Maxie goes back to the group and another houseman, Sam Katzenellenbogen, is summoned to the bed side. Sam is from the Orange Free State, a Jewish chap who grew up near the Big Hole and walked to school without shoes on his feet. He has a brown moustache and hooded eyes and Man-Bird makes a big fuss out of his name, Katzenellenbogen, Cat’s Elbow. Again Man-Bird asks, Do you feel the spleen, Mr. Cat’s Elbow? Sam’s hand crosses back and forth over the woman’s abdomen like a pale crab. The crab has dirty fingernails, and you’re hoping Man-Bird doesn’t notice. He’s looking away, thank God, and finally Sam’s crab-hand stops in the general vicinity of the stomach. Sam nods, Yes sir, I feel the spleen, sir. Man-Bird waves him back to the group.

Mr. Harold Klein! The whole ward just lurched, an ocean liner rolling on a tremendous wave. It’s a wonder all the trays and instruments and beds and patients didn’t roll down the shiny floor and land in a big heap against the wall. Now it’s still again and you walk the gangplank to the starched white bed, the soft, brown abdomen in the centre, its surface crosshatched with lines and folds. The belly button is saying something rude but you don’t listen. Your fingers have a life of their own as they press into the softness, rifling through the layers of tissue, hunting the liver, the stomach, the colon. You’re looking for jellyfish in the pitch-dark, diving for golf balls from the railway bridge and all you’re coming up with is a fistful of mud.

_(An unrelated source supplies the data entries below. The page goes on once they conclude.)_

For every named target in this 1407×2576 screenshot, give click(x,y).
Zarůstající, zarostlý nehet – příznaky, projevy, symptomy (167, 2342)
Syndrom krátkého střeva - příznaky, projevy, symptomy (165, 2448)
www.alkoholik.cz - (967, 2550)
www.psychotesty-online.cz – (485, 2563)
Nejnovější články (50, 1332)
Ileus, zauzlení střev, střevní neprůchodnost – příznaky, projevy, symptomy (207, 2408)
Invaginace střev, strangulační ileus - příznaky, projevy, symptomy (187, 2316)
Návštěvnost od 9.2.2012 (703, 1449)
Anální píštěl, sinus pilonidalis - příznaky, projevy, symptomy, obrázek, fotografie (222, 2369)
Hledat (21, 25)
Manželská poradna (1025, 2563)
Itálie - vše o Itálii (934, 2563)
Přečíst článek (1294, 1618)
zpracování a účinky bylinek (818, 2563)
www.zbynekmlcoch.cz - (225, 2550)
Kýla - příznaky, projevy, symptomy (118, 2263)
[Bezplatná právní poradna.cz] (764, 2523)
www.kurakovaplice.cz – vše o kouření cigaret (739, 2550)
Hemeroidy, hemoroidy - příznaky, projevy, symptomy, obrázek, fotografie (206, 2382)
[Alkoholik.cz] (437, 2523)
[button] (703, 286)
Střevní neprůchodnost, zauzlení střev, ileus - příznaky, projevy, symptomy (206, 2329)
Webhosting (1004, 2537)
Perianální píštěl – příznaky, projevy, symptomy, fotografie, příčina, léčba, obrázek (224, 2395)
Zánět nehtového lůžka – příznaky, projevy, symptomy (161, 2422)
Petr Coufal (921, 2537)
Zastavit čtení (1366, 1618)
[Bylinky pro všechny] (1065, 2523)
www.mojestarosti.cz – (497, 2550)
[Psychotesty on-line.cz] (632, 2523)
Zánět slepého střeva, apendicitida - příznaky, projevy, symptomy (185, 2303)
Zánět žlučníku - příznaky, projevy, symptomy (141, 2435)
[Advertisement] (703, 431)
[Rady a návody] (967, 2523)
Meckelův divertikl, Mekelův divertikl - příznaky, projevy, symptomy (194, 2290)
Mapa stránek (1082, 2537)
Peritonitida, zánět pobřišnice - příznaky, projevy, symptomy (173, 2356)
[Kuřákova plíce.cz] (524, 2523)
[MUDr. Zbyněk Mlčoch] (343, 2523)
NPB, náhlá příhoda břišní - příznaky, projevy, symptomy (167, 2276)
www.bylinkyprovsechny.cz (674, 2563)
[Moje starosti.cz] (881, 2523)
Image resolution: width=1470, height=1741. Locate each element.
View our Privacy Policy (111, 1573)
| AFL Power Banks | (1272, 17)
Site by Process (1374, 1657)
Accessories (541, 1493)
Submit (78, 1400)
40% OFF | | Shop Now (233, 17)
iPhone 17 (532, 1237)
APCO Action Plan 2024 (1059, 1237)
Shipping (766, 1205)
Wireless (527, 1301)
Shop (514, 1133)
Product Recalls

Do you feel the spleen? Man-Bird’s voice freezes the sweat on your upper lip, it locks your jaw. All you can do is shake your head and search. The woman in the bed raises herself a little, and then she sinks back. The hanky falls from her fingers onto the floor. For a hideous second, you imagine that you’ve killed her with your ignorance. The pages of your anatomy book whir in your head, next to an endless parade of the organs and ducts. Right, left, right colic flexure, left colic flexure, left, right, ascending colon, descending colon, right, left, jejunum, secum.